EXERCISE DESCRIPTION: Output exactly the line containing "Given: Check the" and each line after it through the last line of the records, and nothing else.

[Pixel coordinate grounding data]
======

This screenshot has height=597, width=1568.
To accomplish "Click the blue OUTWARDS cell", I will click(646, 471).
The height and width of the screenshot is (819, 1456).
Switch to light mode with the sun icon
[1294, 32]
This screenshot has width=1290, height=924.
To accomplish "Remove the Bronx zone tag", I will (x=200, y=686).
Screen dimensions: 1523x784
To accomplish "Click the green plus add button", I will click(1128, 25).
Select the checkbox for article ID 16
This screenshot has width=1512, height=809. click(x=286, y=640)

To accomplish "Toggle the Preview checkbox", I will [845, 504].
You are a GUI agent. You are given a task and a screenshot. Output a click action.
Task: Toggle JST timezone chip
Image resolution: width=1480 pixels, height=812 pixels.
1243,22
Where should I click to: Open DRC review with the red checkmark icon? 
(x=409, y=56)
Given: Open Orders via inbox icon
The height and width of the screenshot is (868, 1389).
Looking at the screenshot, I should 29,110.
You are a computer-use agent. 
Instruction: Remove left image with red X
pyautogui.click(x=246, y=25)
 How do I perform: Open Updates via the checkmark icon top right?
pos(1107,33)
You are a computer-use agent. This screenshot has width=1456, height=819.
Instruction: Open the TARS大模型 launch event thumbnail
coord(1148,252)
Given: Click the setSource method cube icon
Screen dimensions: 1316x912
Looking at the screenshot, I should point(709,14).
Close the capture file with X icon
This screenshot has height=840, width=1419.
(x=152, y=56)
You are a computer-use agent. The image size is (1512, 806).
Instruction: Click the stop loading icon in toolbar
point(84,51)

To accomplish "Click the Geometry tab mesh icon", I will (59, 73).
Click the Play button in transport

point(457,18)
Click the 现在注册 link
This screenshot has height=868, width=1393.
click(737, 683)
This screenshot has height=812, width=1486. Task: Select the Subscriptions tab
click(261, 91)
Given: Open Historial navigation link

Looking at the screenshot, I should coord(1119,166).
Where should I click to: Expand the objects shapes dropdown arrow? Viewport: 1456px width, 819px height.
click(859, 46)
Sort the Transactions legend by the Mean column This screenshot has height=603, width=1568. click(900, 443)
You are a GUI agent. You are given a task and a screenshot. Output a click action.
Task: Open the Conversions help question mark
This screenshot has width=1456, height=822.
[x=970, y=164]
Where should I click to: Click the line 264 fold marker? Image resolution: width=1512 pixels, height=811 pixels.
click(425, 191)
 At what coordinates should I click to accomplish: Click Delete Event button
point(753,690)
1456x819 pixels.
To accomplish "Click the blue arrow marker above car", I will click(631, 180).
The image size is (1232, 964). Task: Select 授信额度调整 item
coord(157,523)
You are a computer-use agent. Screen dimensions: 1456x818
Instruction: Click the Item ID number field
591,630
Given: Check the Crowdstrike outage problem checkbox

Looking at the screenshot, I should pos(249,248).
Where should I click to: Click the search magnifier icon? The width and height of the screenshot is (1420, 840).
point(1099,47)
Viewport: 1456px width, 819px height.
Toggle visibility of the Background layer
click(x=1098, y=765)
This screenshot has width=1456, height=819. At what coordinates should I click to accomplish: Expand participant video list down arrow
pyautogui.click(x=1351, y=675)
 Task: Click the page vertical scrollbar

======

TASK OUTPUT:
Given: Check the Crowdstrike outage problem checkbox

Looking at the screenshot, I should pos(249,248).
Where should I click to: Click the search magnifier icon? The width and height of the screenshot is (1420, 840).
point(1099,47)
Viewport: 1456px width, 819px height.
Toggle visibility of the Background layer
click(x=1098, y=765)
This screenshot has width=1456, height=819. At what coordinates should I click to accomplish: Expand participant video list down arrow
pyautogui.click(x=1351, y=675)
 Task: Click the page vertical scrollbar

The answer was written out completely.